Contre de tels motifs de plainte, l'organisation sociale-démocrate leur fournissait un remède efficace. Les sociaux-démocrates donnaient aux ouvriers des clubs de boules, de danse, des réunions en plein air. Ils avaient des associations d'éleveurs de canaris, de philatélistes, de joueurs d'échecs, d'amateurs d'espéranto, et ainsi de suite, formés par des prolétaires conscients. Il y avait des réunions sportives indépendantes pour les travailleurs avec championnats ouvriers, et des défilés prolétaires avec orchestres et drapeaux. Il y avait des comités et des conférences sans nombre, des présidents, des secrétaires, des secrétaires honoraires, trésoriers honoraires, membres du comité, des commissaires, des directeurs et autres dignitaires du parti. Les travailleurs perdaient leur complexe d'infériorité et leur sentiment de solitude. Ils n'étaient plus les enfants trouvés de la société ; ils étaient solidement intégrés dans une grande communauté ; ils étaient des personnes importantes chargées de responsabilités et de devoirs. Et leurs orateurs officiels, des érudits à lunettes avec diplômes universitaires, les convainquaient qu'ils n'étaient pas seulement égaux, mais meilleurs, que les petits bourgeois, classe en tous cas condamnée à disparaître.

Ce que les sociaux-démocrates ont effectivement réalisé ne fut pas d'inculquer dans les masses l'esprit révolutionnaire, mais au contraire de les réconcilier avec le système de caste allemand. Les travailleurs avaient un statut à l'intérieur de l'ordre établi ; ils devenaient une caste avec l'étroitesse d'esprit et tous les préjugés d'une classe sociale. Ils ne cessèrent pas de combattre pour des salaires plus élevés, des heures de travail moins nombreuses et la bas prix des céréales, mais ils étaient des citoyens aussi loyaux que les membres des autres groupes d'intérêts, les agriculteurs et les artisans.

C'était un des phénomènes paradoxaux de l'Allemagne impériale que les ouvriers sociaux-démocrates aient eu l'habitude de parler de sédition en public tandis qu'ils restaient parfaitement loyaux de coeur et que la haute bourgeoisie et les professions, tout en proclamant avec ardeur leur loyauté au roi et à la patrie, se plaignaient en privé. Un de leurs principaux sujets de tracas était leurs rapports avec l'armée.

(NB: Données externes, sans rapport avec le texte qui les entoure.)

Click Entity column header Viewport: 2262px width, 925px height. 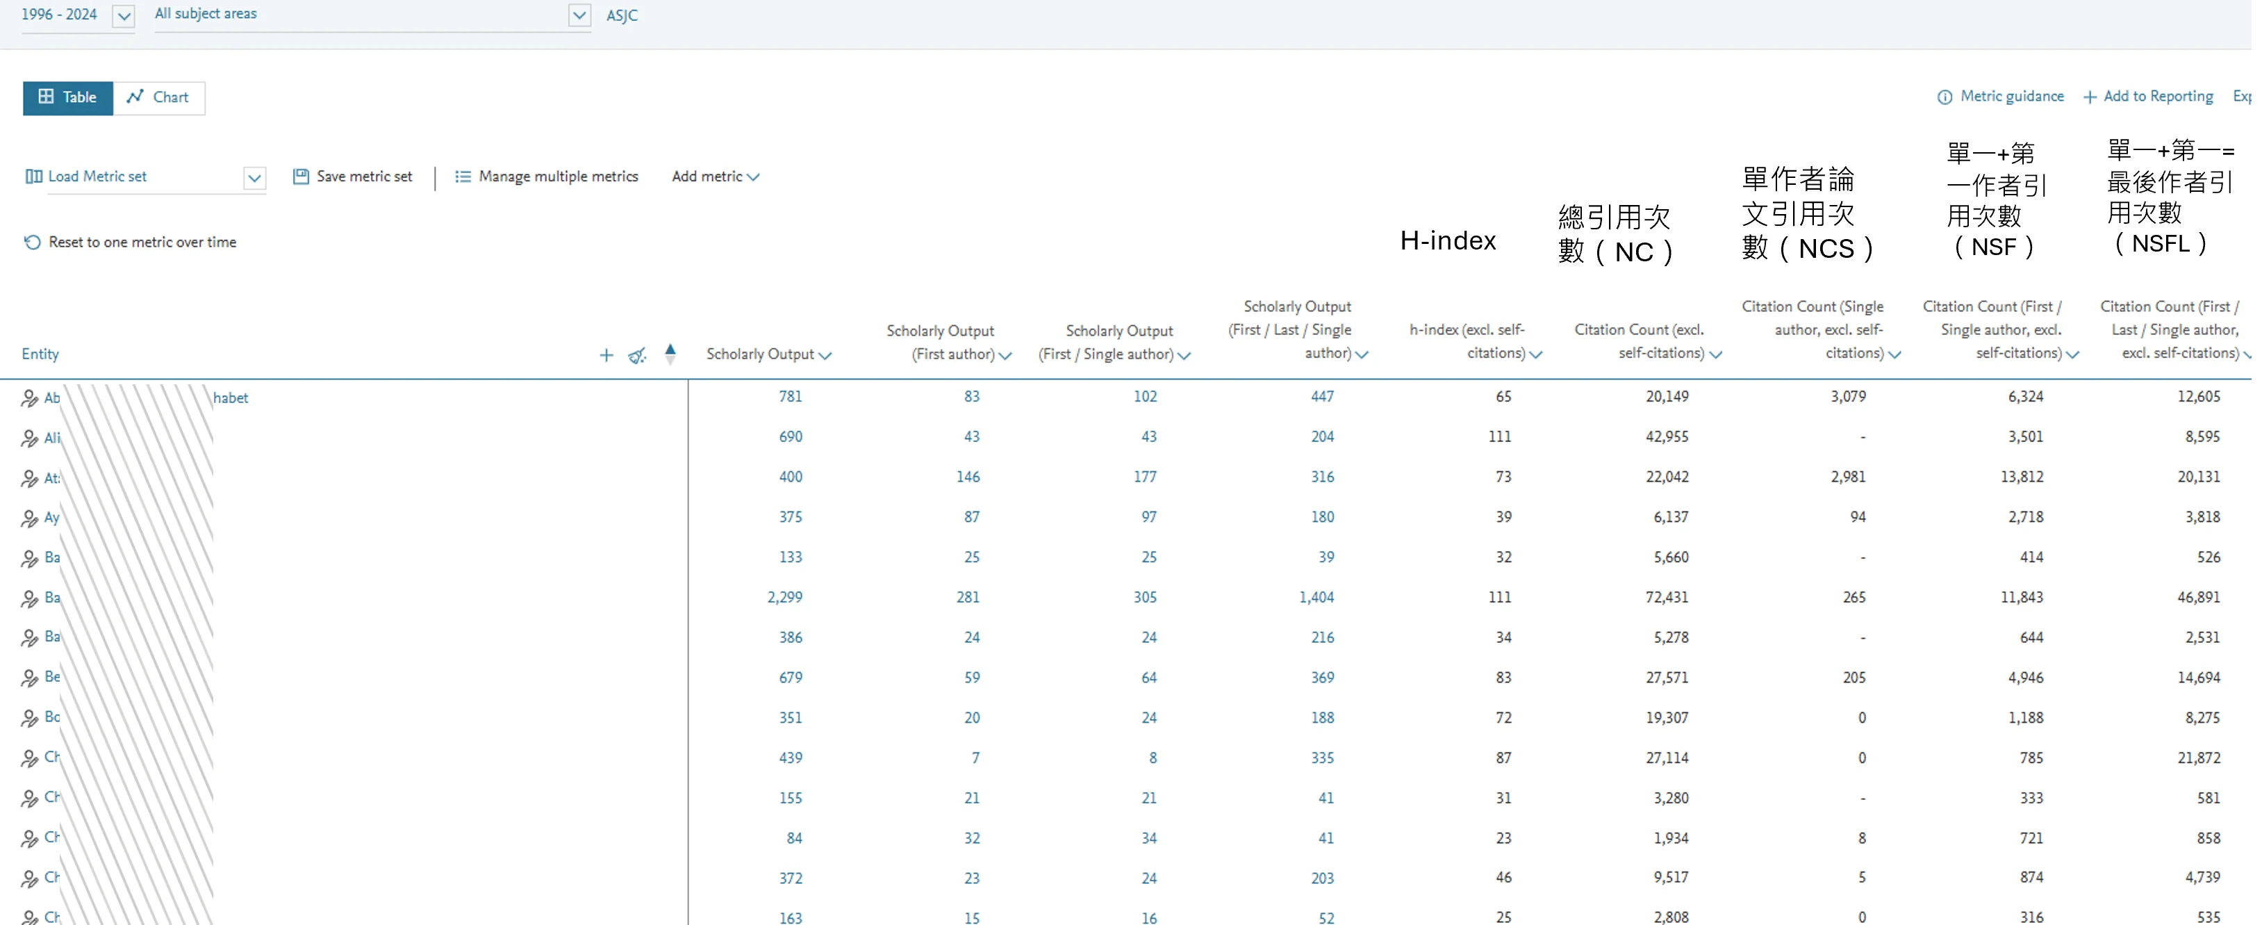(40, 354)
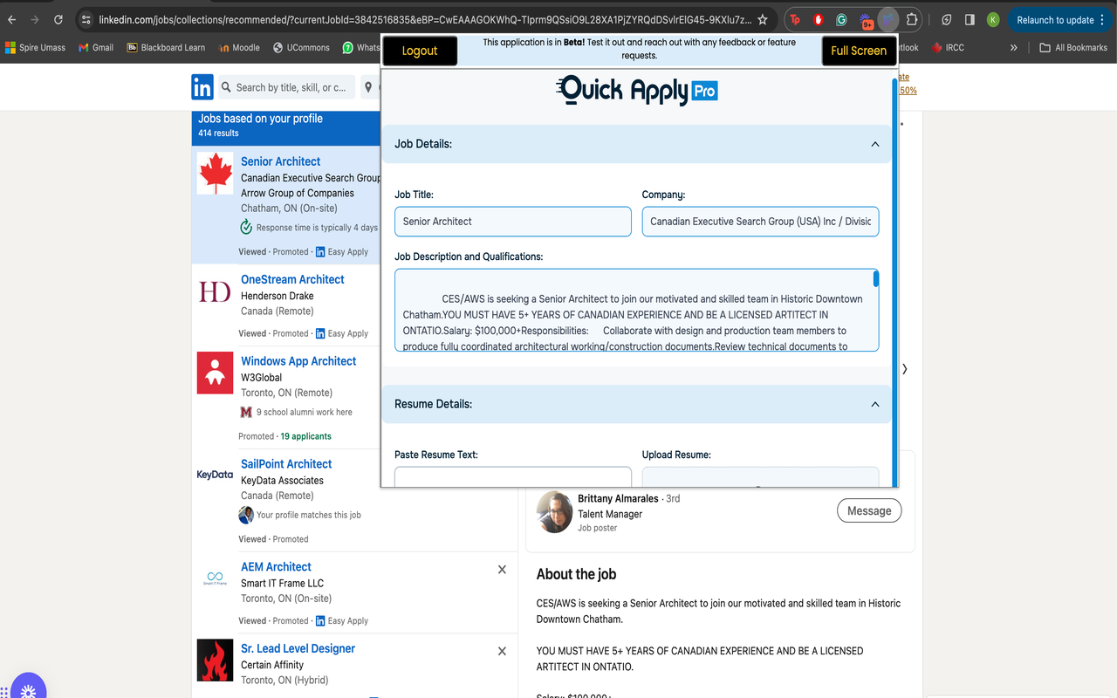1117x698 pixels.
Task: Open the WhatsApp bookmark icon
Action: (350, 48)
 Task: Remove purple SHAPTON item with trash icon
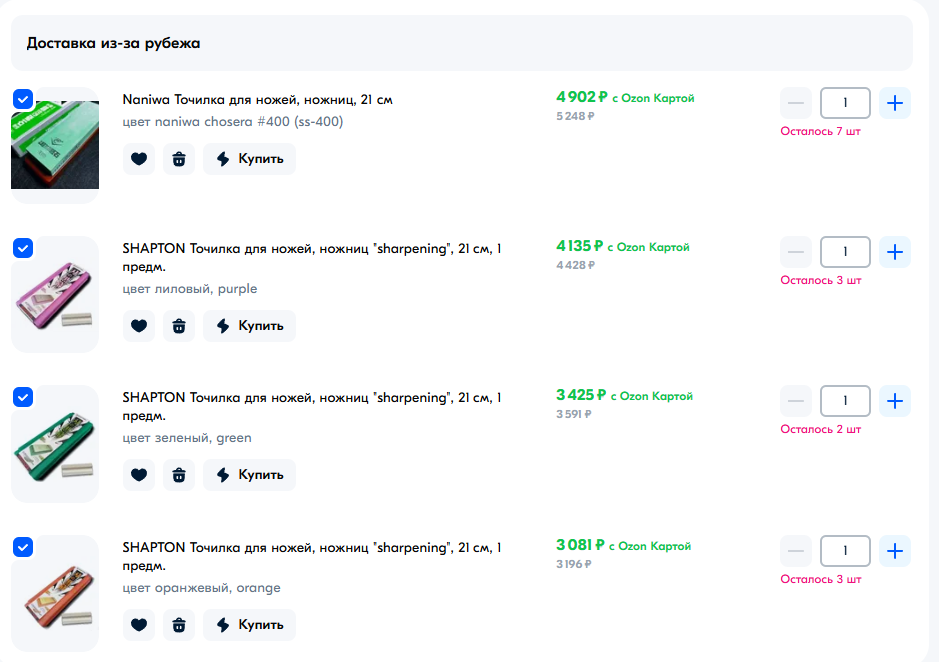click(179, 326)
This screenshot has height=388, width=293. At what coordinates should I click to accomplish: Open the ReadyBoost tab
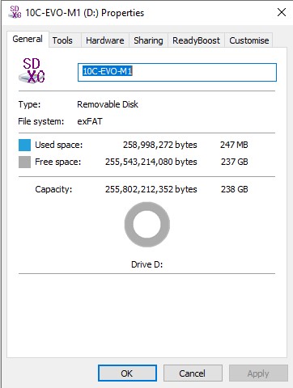click(x=196, y=40)
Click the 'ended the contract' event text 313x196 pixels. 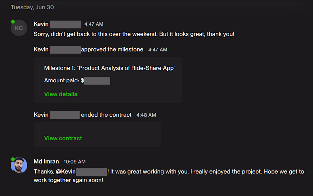tap(106, 115)
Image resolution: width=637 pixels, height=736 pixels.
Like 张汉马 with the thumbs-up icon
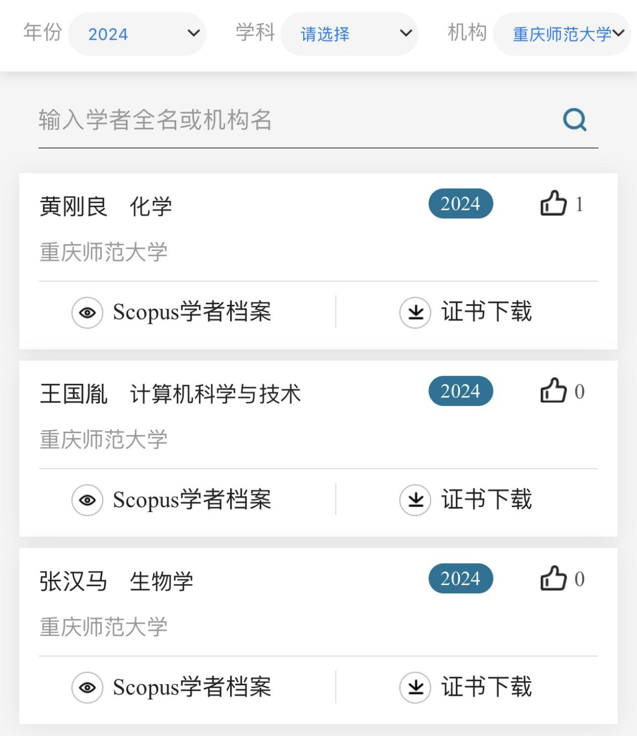click(x=553, y=579)

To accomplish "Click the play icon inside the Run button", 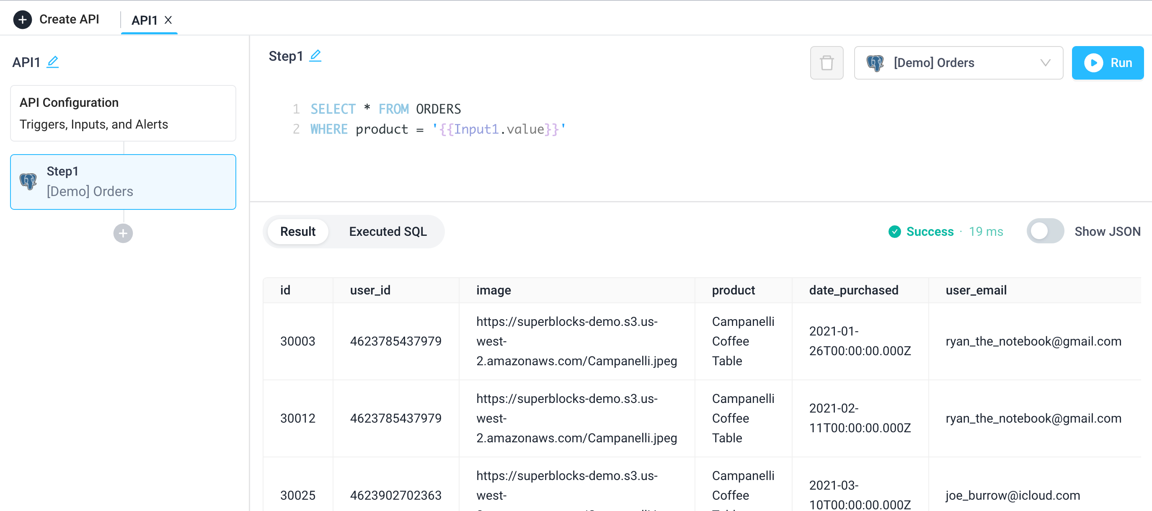I will pos(1094,63).
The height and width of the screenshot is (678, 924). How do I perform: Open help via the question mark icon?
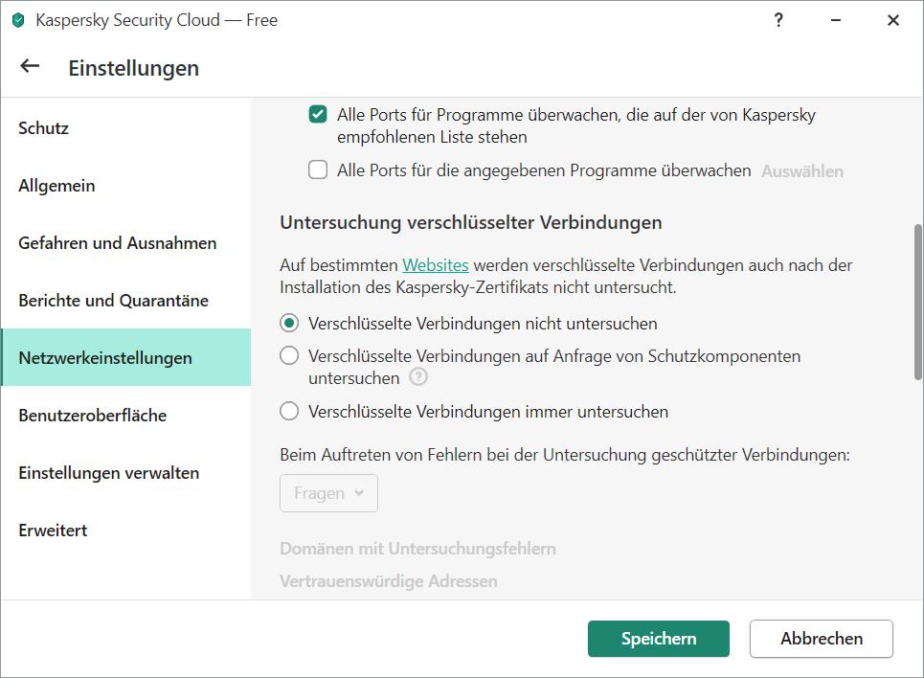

Les légendes marxistes, qui ont dénaturé tous les aspects de la vie allemande, ont également déformé cette question. La bourgeoisie, disent-elles, s'est rendue au militarisme parce qu'elle désirait obtenir des commissions dans la réserve des forces armées. Il est vrai que de ne pas être officier de réserve était une sérieuse tâche pour l'honneur et la réputation d'un homme de la haute bourgeoisie. Les fonctionnaires, les membres des professions, les entrepreneurs et les directeurs de sociétés qui n'avaient pu y parvenir voyaient leur carrière ou leur activité économique sérieusement handicapée ; mais obtenir et conserver le grade d'officier de réserve était aussi la source de difficultés. Ce n'était pas le fait qu'il était interdit à un officier de réserve d'appartenir de quelque façon à un parti d'opposition qui était un motif de plainte. De toute façon les juges et les fonctionnaires étaient membres des partis qui soutenaient le gouvernement, sinon ils n'auraient jamais été nommés. Les entrepreneurs et le personnel de direction, par le jeu du système interventionniste, étaient forcés d'observer la neutralité politique ou d'adhérer à un des partis favorables au gouvernement ; mais il y avait d'autres difficultés.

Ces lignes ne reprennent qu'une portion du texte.